Atentos a la pista de salida azuzaban con la
pertinente colleja y: ¡niño al aguaaaaaa!
Desde aquel preciso y tierno instante, no volví a
acercarme al agua sin hacer pie ni por activa ni pasiva. Verán si no, si es
manera de adoptar el nado, el tufo al cloro y el arte del sirenito lanzándote a la piscina de un empujón. Ejerciendo del
desespero por no ahogarte, el talento natural michaelphelpsiano de una criatura de 5 años.
Pero no penséis que toda la culpa de mi apego a
tierra firme fue solamente de ese cenutrio monitor.
Hay un recuerdo como el vaho del baño. Donde me veo
agarrado de pies y manos a los bordes de la bañera evitando el agua con una
flexión magistral de mi tierna columna. Y no digamos si me echabas de improviso
agua en la cara; entraba en colapso respiratorio.
Ya luego, y por propia voluntad; cuando dejé de ser
un niño gilipollas (es imprescindible en la madurez, aceptarte como un
impertinente contemplado por eso de mejorar). Fui capaz de cortarme las uñas de
los pies, calzar una chancleta y hasta ducharme echándome el agua por la cara
con tal de meterme en el baño con mi radiocassette sanyo de 12kgr y perder la
conciencia escuchando música.

__________________________________________________

INSTRUCCIÓN DE TRABAJO 1
Enumera las tres cosas que, según el texto para análisis, quien narra fue capaz de hacer con tal de meterse en el baño con su radiocassette.
INSTRUCCIÓN DE TRABAJO 2
Indica qué edad tenía la criatura de la que habla el texto para análisis al mencionar su talento natural para no ahogarse.

SECCIÓN DE DATOS
__________________________________________________

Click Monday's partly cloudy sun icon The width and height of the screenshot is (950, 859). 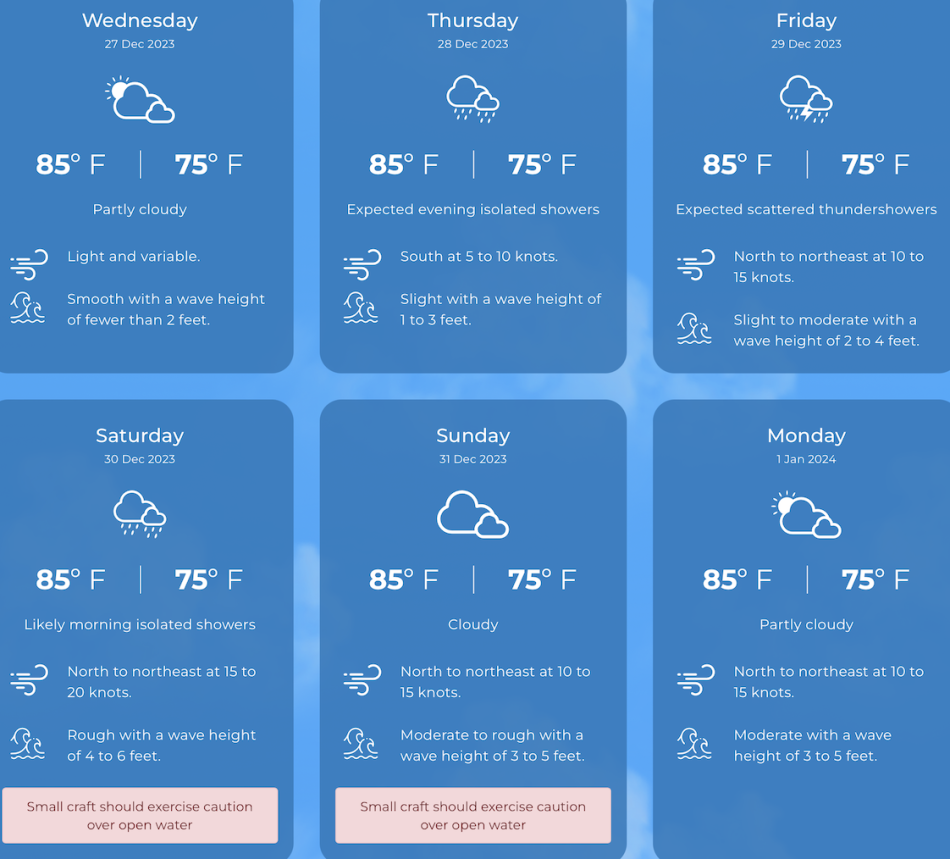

__________________________________________________

CUADRO DE RESPUESTA 1
Cortarse las uñas de los pies, calzar una chancleta y ducharse echándose el agua por la cara.

CUADRO DE RESPUESTA 2
Tenía 5 años.